*** Block opens ***

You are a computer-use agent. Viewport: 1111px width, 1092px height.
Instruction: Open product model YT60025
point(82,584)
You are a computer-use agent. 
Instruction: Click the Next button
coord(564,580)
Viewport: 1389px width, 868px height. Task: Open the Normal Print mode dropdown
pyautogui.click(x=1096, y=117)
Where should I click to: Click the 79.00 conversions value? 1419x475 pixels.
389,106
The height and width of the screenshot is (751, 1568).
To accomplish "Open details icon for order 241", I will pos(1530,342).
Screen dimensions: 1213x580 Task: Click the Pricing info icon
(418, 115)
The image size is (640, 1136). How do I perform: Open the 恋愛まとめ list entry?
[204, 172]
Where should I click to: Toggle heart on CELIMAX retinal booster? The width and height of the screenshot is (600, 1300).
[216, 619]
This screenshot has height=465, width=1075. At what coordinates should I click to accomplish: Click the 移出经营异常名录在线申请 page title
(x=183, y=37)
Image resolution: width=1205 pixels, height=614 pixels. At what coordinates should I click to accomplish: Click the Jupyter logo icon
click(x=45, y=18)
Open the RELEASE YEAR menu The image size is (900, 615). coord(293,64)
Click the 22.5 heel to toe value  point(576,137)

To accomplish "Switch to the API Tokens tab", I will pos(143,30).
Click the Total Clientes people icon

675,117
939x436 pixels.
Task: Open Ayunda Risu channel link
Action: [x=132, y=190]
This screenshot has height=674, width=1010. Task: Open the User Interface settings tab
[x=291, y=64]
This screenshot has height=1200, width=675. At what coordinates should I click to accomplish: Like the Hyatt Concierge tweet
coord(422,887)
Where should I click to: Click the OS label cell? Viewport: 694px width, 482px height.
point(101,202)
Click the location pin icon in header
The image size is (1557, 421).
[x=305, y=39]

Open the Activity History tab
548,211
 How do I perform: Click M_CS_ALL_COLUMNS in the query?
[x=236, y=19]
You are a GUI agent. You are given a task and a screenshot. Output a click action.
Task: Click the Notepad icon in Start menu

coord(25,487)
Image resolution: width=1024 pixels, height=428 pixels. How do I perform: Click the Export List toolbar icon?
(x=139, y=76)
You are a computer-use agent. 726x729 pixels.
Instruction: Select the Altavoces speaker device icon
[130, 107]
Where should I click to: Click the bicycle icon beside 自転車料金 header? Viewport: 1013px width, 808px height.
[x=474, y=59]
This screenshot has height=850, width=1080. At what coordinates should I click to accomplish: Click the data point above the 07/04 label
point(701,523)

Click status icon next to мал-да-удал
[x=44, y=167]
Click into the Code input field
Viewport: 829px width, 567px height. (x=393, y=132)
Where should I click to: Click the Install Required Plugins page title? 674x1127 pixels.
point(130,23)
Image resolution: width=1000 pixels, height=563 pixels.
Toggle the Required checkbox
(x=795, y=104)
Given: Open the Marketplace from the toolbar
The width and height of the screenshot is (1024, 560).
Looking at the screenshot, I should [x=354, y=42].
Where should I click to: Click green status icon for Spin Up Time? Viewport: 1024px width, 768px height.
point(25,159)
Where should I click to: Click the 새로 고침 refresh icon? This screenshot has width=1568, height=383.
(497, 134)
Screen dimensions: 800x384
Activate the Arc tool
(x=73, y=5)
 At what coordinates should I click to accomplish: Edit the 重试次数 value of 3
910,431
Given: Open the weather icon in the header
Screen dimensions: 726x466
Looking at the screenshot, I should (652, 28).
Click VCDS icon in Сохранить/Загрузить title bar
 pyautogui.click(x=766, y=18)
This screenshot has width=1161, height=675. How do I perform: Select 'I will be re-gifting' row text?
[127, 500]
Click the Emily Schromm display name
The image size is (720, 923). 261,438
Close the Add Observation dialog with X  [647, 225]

*** Block closes ***

* _Work instructions_
Show me every line of the entries above that holds "agent".

* _Answer box_
You are a computer-use agent. Viewport: 1111px width, 1092px height.
You are a computer-use agent. 
You are a GUI agent. You are given a task and a screenshot. Output a click action.
You are a computer-use agent. 726x729 pixels.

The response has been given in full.